Your instructions:
Decide whether each statement agrees with the post on panspermia. Answer yes or no for each and quote the words of the post that decide it.
1. The model assumes stars move at about 200 km/s.
2. Anders Sandberg accepts that only some components of life need to survive interstellar transport.
3. Anders Sandberg expects the full calculation to show that such spread happens often.

Passage for review:
::::::::::
From: Anders Sandberg (asa@nada.kth.se)
Date: Thu Dec 19 2002 - 14:19:46 MST
On Thu, Dec 19, 2002 at 02:51:14AM -0800, Robert J. Bradbury wrote:
>
> > If panspermia is true it might affect the Great Filter in interesting
> > ways. The emergence of life can be extremely rare, but interplanetary
> > and interstellar spread makes this low probability be multiplied by a
> > macro multiplier.
>
> This is a very interesting area that really should be explored more fully.
> I think Eugene's subsequent messages "dis" the whole interstellar spread
> possibility -- *BUT* one doesn't need "LIFE" to survive interstellar
> transport -- one only needs some of the components for "LIFE" to survive.
I don't buy this, with possibly the exception of the transfer of a
self-replicating ribozyme. But I leave this to you and Rafael.
> > On the other hand the spread might be patchy - the
> > seeding will be random, and the drift rate can be so slow that large
> > regions have had no time yet to be reached by any spores.
>
> As always, Anders has cut to the chase. I'm not so sure I understand
> the "Great Filter" perspective since it seems to me the G.F. is based
> on an evolved "intelligent" life form. That is somewhat different
> from the distribution of genomic "sub-units" based on astronomical
> impacts, random phenomena, etc. (I.e. one is "intentional" while the other
> is "random"). But Anders does seem to sum up the essential differences.
Imagine that life is spread around by spores, encysted bacteria or
ribozymes in rocks thrown away by meteor impacts. There is a tiny
transfer between the planets of the solar system (with some biases) and
an even tinier leakage of lifebearing pieces into interstellar space.
Occasionally pieces fall down in suitable environments, and then
life breaks loose quickly.
I did a quick and dirty Matlab model of this (included below), assuming
that spores are drifting slowly through interstellar space while stars
buzz around at ~200 km/s. If the probability of release and infection
are high enough you get a cool-looking chain reaction - at first one
little star has life, leaving a trail of very dilute spores. Eventually
another star system with a suitable planet passes by and is infected,
and so on. Looks very nice, and one gets a typical Gompertz growth
curve. The next thing would be to run this in 3D and with calculated
release probabilities, death rates in space and impact probabilities. I
think we will end up in the boring "almost never happens"-range, but it
is a doable calculation (and maybe a nice paper?).
::::::::::
Extracted entries:
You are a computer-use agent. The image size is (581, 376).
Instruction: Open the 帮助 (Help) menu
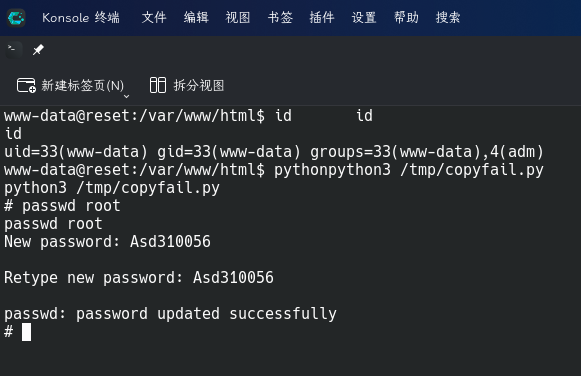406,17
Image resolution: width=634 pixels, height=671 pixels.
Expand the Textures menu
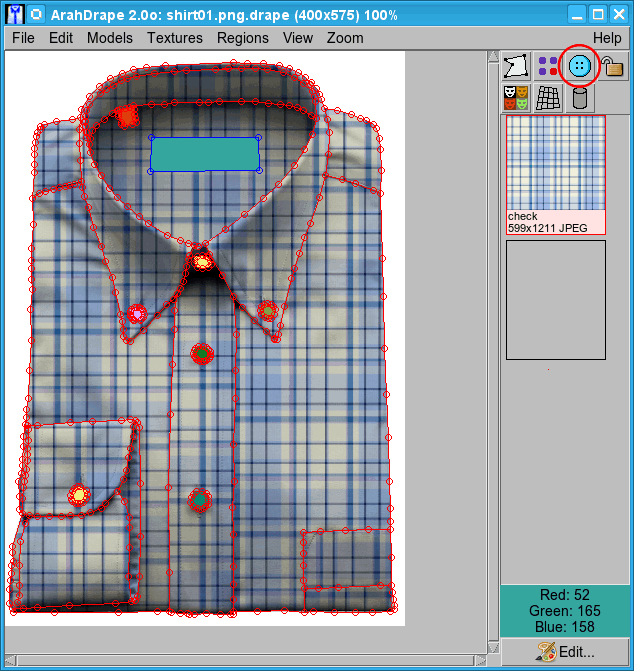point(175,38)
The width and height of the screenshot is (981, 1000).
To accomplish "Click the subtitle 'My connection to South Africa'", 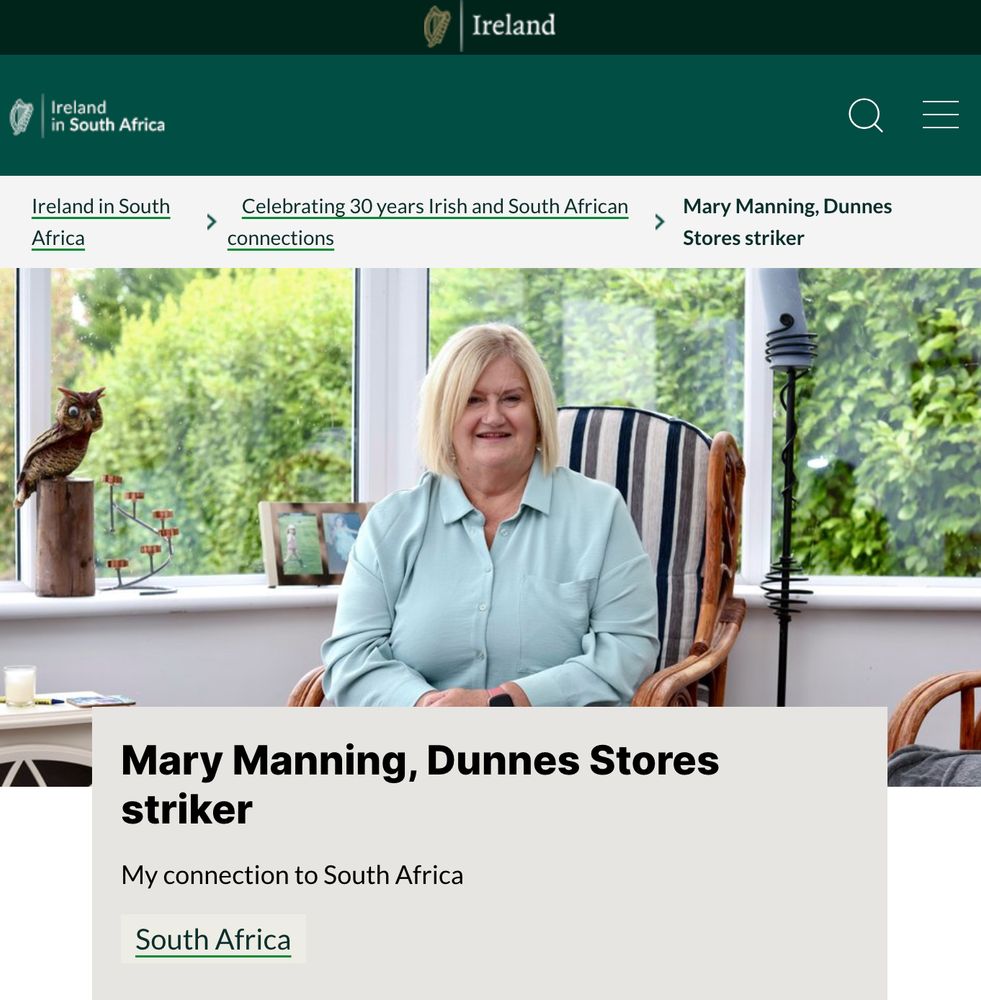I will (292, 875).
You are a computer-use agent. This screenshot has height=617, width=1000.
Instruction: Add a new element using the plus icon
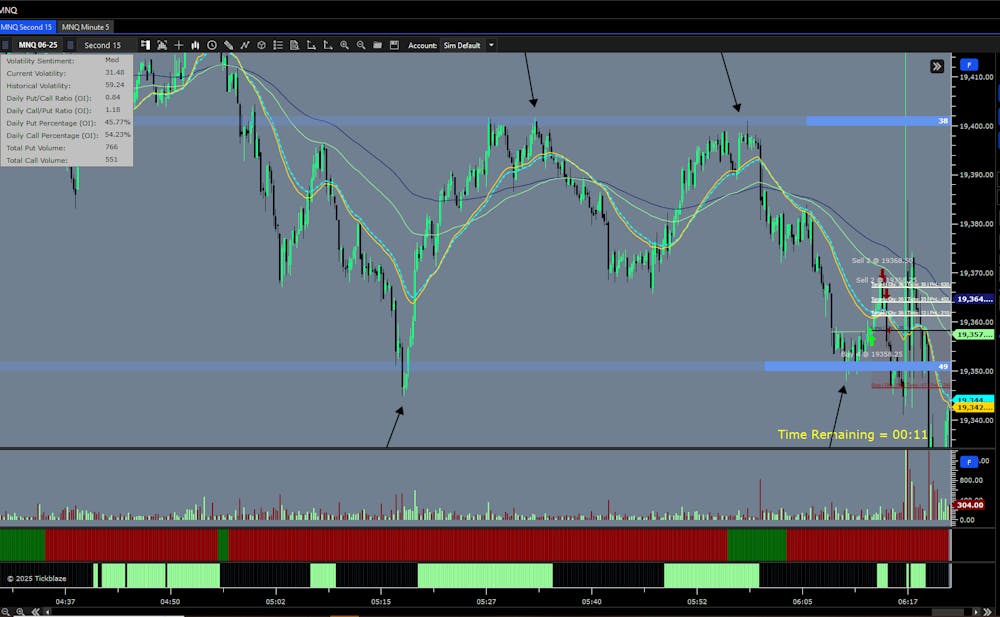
::::::::::
Solution to the problem:
1. Yes: "while stars buzz around at ~200 km/s"
2. No: "I don't buy this, with possibly the exception of the transfer of a self-replicating ribozyme."
3. No: "I think we will end up in the boring "almost never happens"-range"